In 2020, in collaboration with the local firm Green Sense, a project was started to lay out and signpost a series of trails for group visitors and self-guided visitors in the southern sector of the reserve, adjacent to Highway 613.

 

Private Land Conservation Network

In 2021, PLC Network invited us to be members of the international conservation community. The stories of the reserves and conservation projects are shared in their networks, thus showing the tangible and intangible social benefits. 

 

AFFILIATION In Restor

The Sabalito Nature Reserve is part of the Restor project and online community, a scientific open data platform that provides support and connection to the global restoration movement.

   

CHRONOLOGY

2025

 

Collaboration With The Feline Protection Project

PROCAT, Lourdes Martínez: As part of this collaboration, Andrea R., who is working on her graduate thesis research, placed a camera trap in the primary forest where an AMISTOSA camera trap had previously captured a puma. The goal is to study the movement of felines through fragmented forests.

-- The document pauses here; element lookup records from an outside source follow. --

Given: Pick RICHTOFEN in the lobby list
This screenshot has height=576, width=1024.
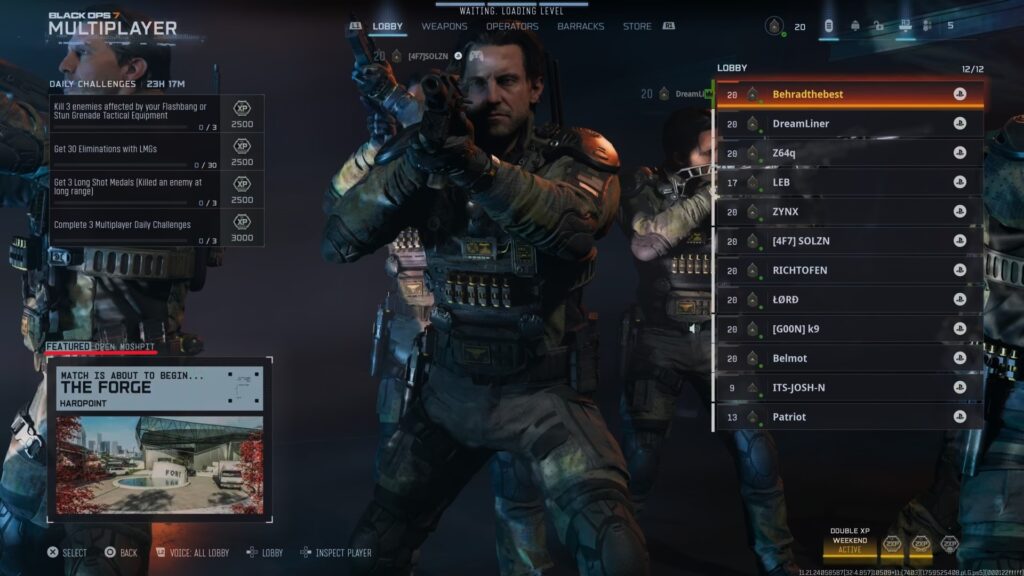Looking at the screenshot, I should click(x=849, y=270).
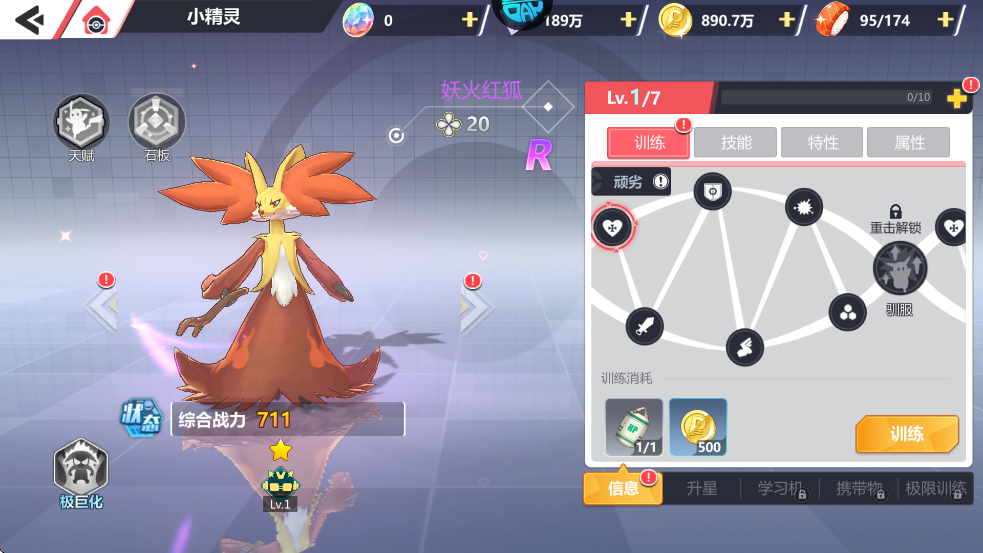983x553 pixels.
Task: Open the 状态 status button
Action: [142, 419]
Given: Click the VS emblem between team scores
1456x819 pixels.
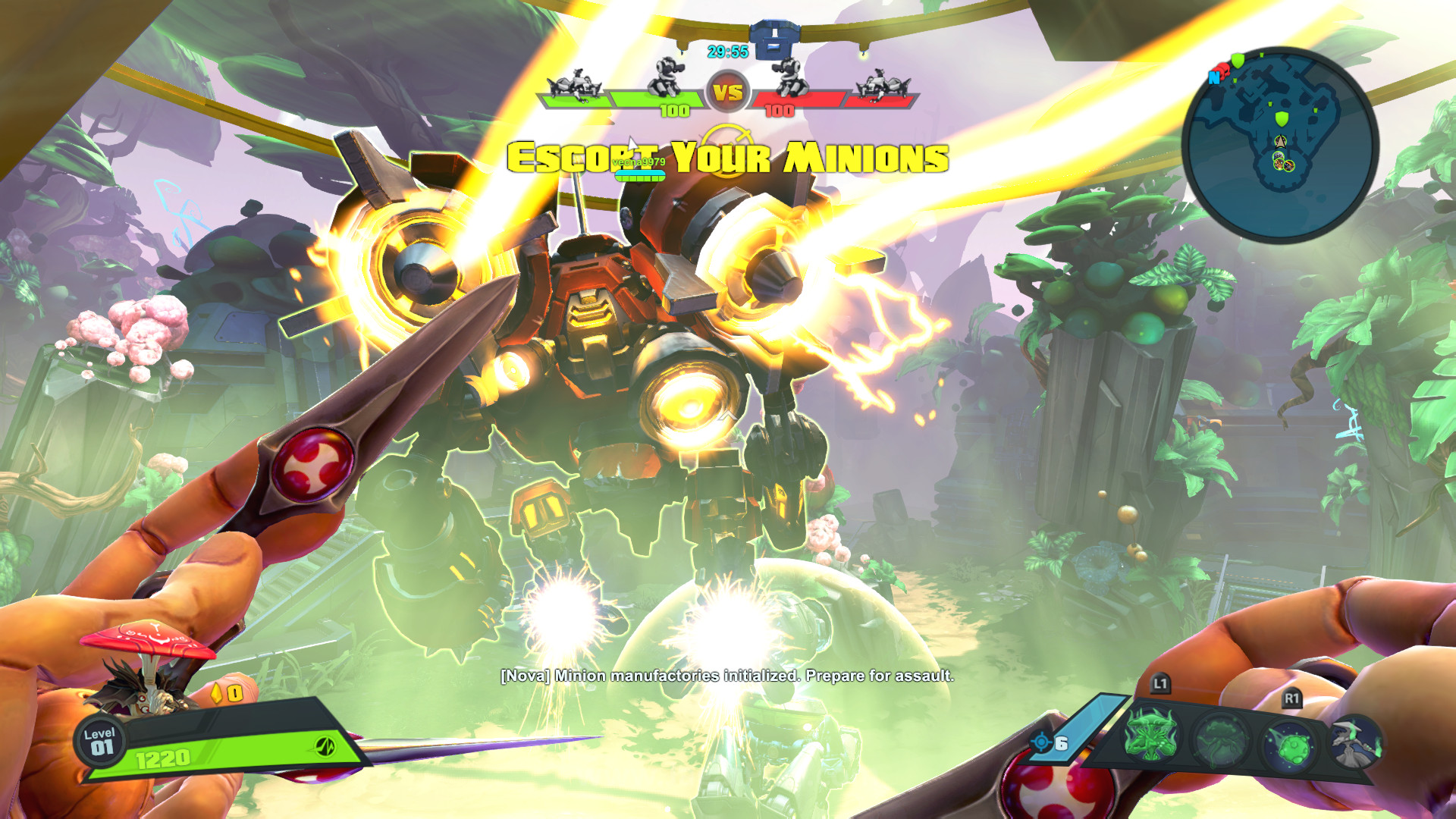Looking at the screenshot, I should 727,93.
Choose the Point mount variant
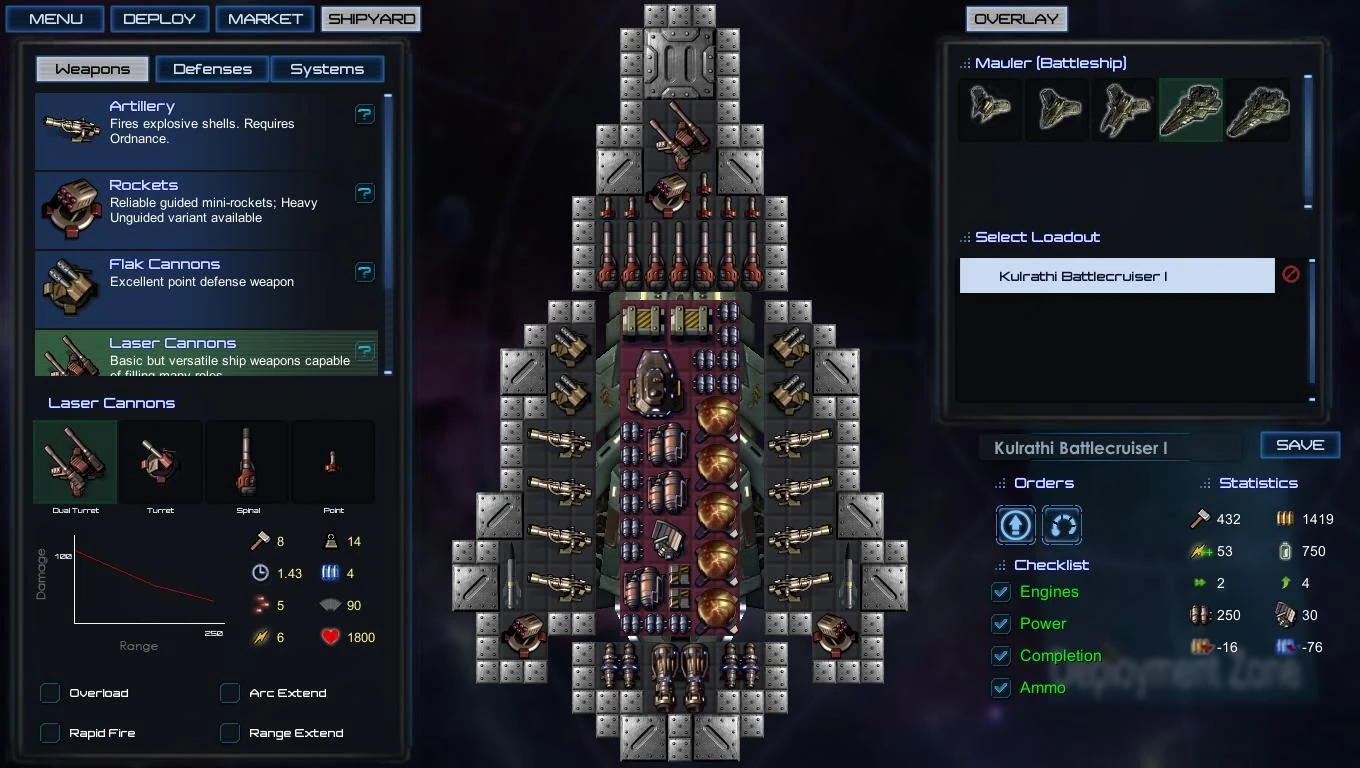Image resolution: width=1360 pixels, height=768 pixels. [x=333, y=461]
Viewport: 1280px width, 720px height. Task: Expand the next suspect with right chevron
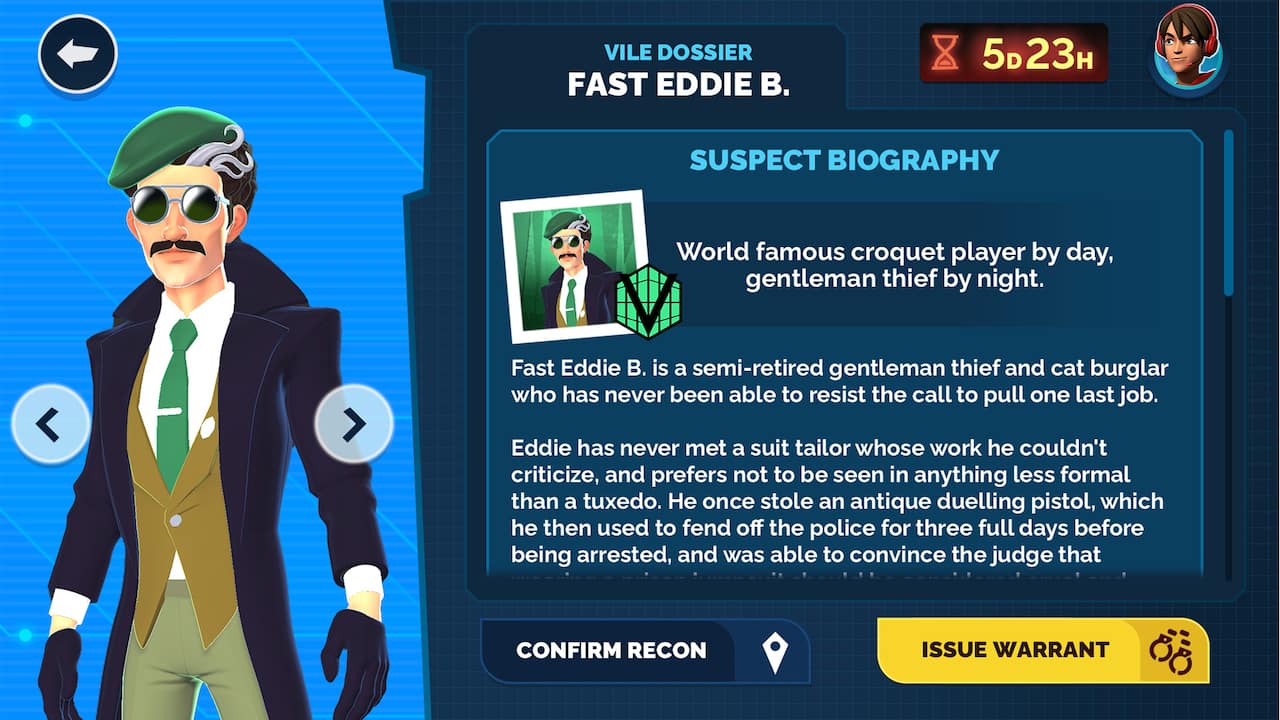click(355, 424)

Guided Tours For High-school Students

Carolina Vindas, Finca Cántaros Association: Around 150 students from the Umberto Melloni Campanini School in groups of around 15 people, including guides, visited the Reserve in May and June. Guides from the Bird Sleuth group were involved. The idea of ​​this project is to encourage the development of leaders and foster a love of nature, as well as awareness of the existence of a wildlife sanctuary in Sabalito. These visitors are expected to defend the site against potential individuals or organizations that could harm nature in their quest for profit, despite the laws that protect it. Based on the experience gained from the Umberto Melloni visits, efforts will be made to invite other schools and promote visits every year.

 

2024

 

Restoration Of Degraded Land

Osa Conservation, Rodrigo de Souza and Rodrigo Benavides, within the framework of Reef to Ridge Restoration project. Rodrigo Benavides designed a forest restoration experiment in which Sabalito Nature Reserve is participating. This experiment involved a 2,500 m2 degraded land where, after 35 years of natural restoration, only shrubs and ferns had grown. Pioneer trees were planted: balsa (Ochroma pyramidale), guaba (inga edulis), targuá (Croton gossypiifolius), and burío (Heliocarpus appendiculatus), under four types of treatment: fertilization with coffee stubble, fertilization with mountain micro-organisms, with Mexican sunflower (Tithonia diversifolia) as a nitrogen fixer in the soil, or without any treatment.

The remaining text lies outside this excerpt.